We need to cover up all the rough edges of the corrugated cardboard.
I usually accomplish that by putting on a layer of paper mache. I've found that using pieces of paper towels instead of torn newspapers of scrap paper works better. It is easier to shape and blend together when saturated and applied with full strength glue.
Varying the surface texture adds a lot of detail to your piece. It builds up the complexity of the look and adds to a more realistic object. Random things - called greebles - are glued on. I cut some pieces from textured craft foam to outline the cyclotron portholes and to detail that retaining bar. I also glued on some circular wood and craft foam pieces to look like caps or screws when painted. Note that scrap cardboard was glued on the bigger parts to form a ridged block.
Step 3: It's Lit...
Adding lights seems to make anything better.
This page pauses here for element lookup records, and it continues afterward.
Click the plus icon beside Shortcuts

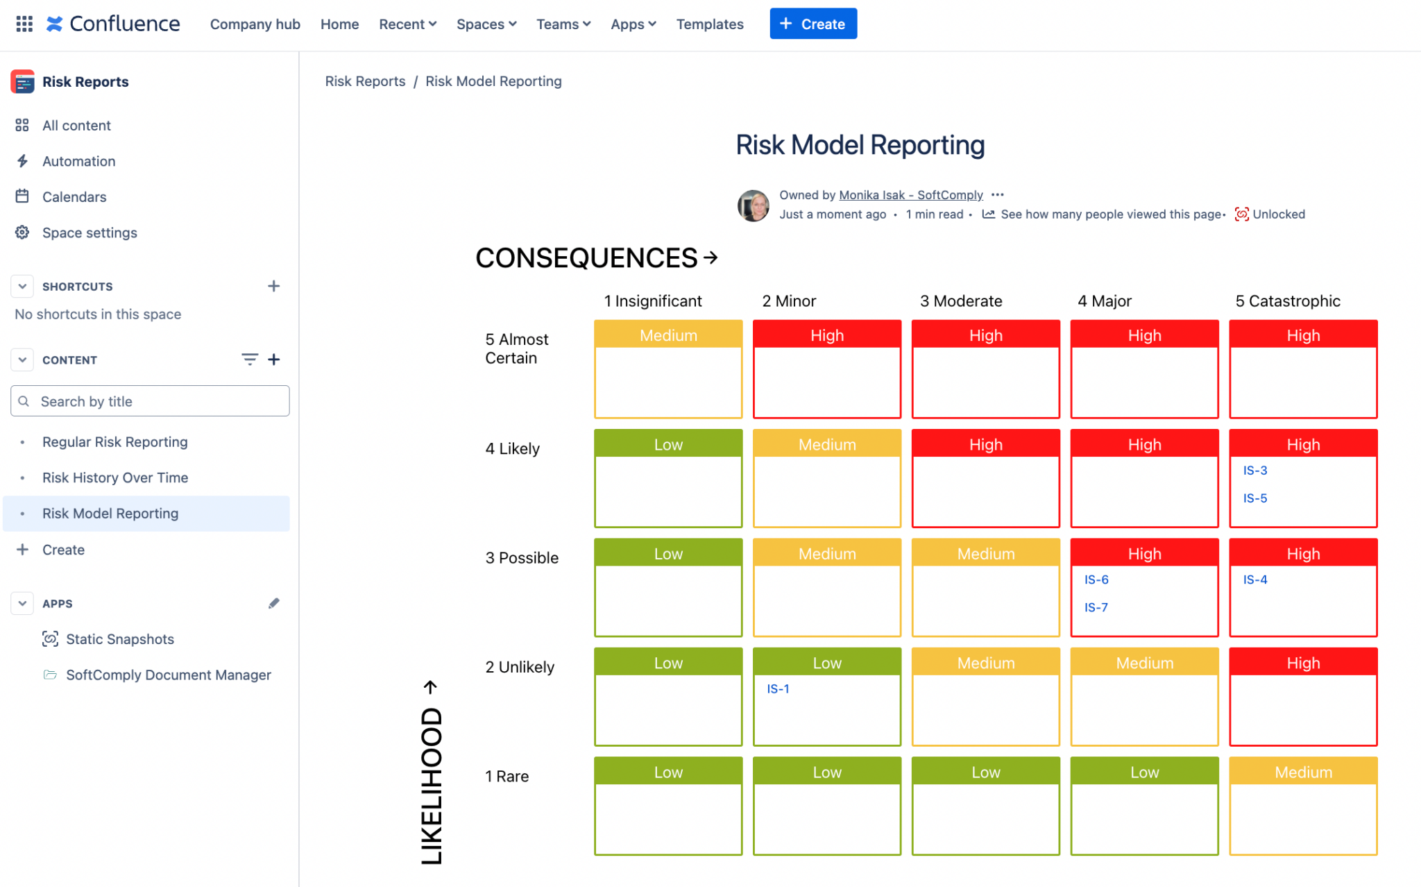coord(273,285)
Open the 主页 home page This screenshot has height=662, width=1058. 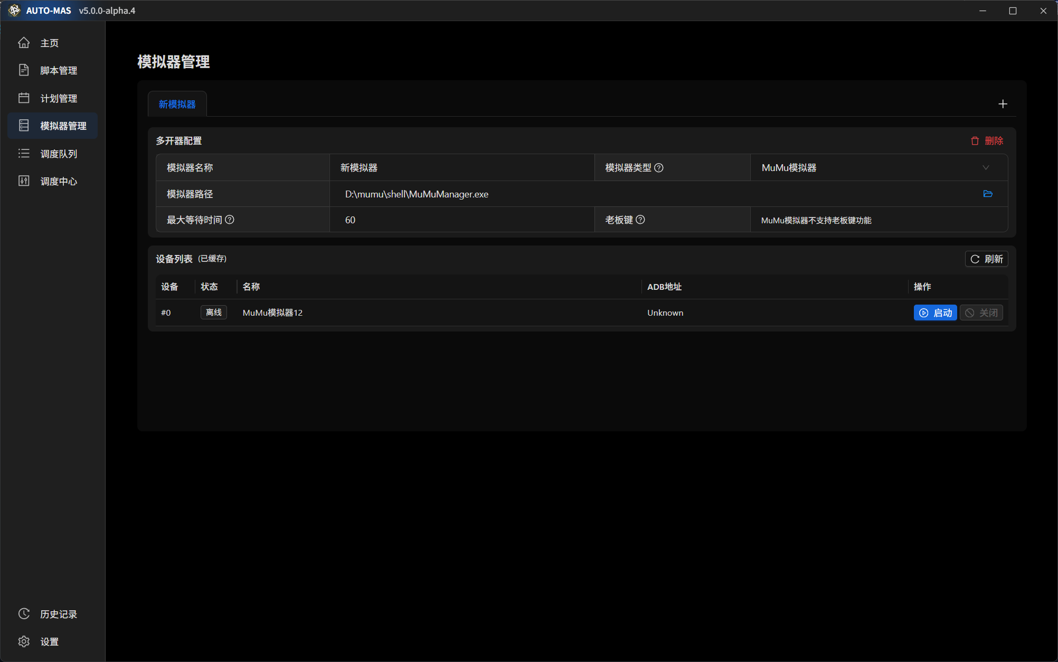click(x=50, y=43)
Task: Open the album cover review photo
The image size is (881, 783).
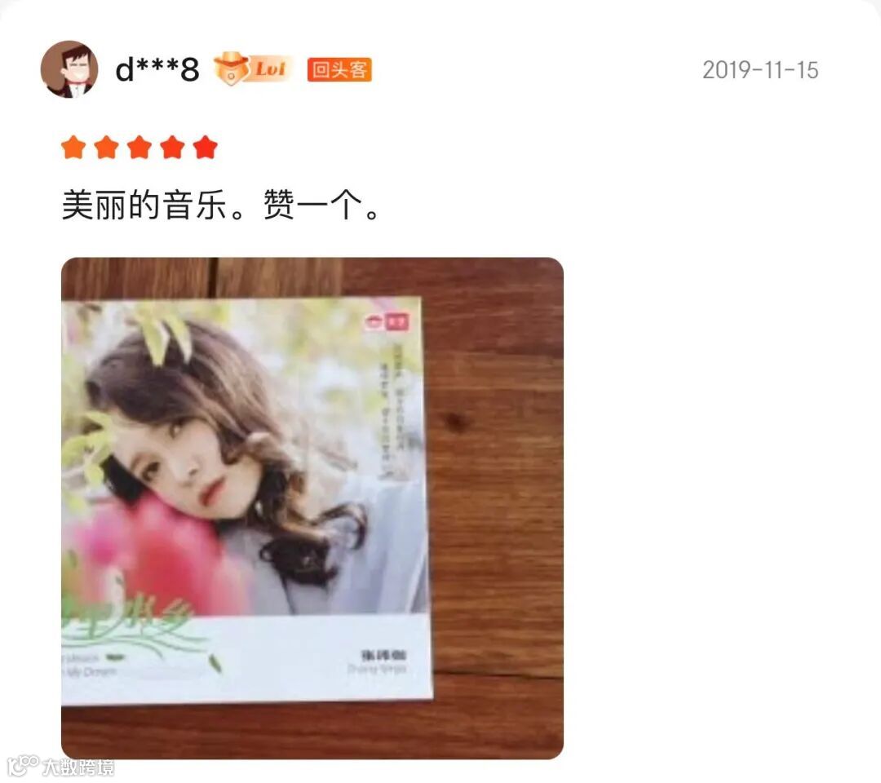Action: [x=312, y=508]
Delve into the world of electronics. It's fun and actually easy to get started with plenty of code and tutorials out on the internet.
You need a microcontroller board of some sort to animate the LED lights.
I am reusing an Adafruit Circuit Playground Express board that I had wired up with a strip of Neopixel LEDs from something else so I just needed to reprogram it to animate the lights the way a Proton Pack lights up.
I used CircuitPython as the language but the same effects can be done in Arduino or Makecode.
Step 4: It's Hosed...
Prime and paint.
I painted it with black acrylic paint.
Use a clean dry brush with just a dab of lighter silver color paint to "dry brush" over the contact areas to give it a worn metallic look. The brush strokes will highlight and reveal "metal" underneath.
Pack the innards with the electronics and route the wires. I can switch over power from the USB cord to a battery pack for more portable use.
The neopixel strip is taped along the leaf blower nozzle.
I used wiring loom - corrugated plastic tube to gather wiring - and hot glued it to its connection points.
I no longer have any massive ribbon cables like those used for the old IDE computer hard disk drives so I ran all the loose wires from the board along the side.
You can also go further and add in red and blue tubing for more detail. Maybe stick a stiff wire inside of some paracord to simulate the tubing or paint up some thick cord or rope.
A quick search on the internet will yield graphics of the labels found on a Ghostbusters Proton Pack. I printed out a few to fit and glued them on.
Step 5: Don't Try This...
I didn't have time to really design and work out the candy launching part of this.
The main idea was to have the coffee container as feed container or ammo magazine.
It would meter out a piece of candy to go down the chute and into the leaf blower nozzle.
The candy would need to be sized to fit being blown out of the leaf blower nozzle orifice.
It would need a trapdoor mechanism to block the airflow being lost to the delivery chute.
The piece of candy would then be blown out of the leaf blower nozzle "barrel".
I'm not an aerospace engineer, the may be some venturi mechanics here at work. Science!
I guess for now it is loaded like an old musket from the barrel open end. With blower powered off, drop a piece of candy down the nozzle, point in the general direction away from any persons, elevate business end for greater distance, and turn on the leaf blower to launch. A piece of window screen mesh needs to be installed to keep the candy from dropping too far inside to where it will contact the blower impeller blades.
As always, have real adult supervision when operating, use protective gear, follow the manufacturer's full instructions and heed warnings. Careful! You'll take an eye out!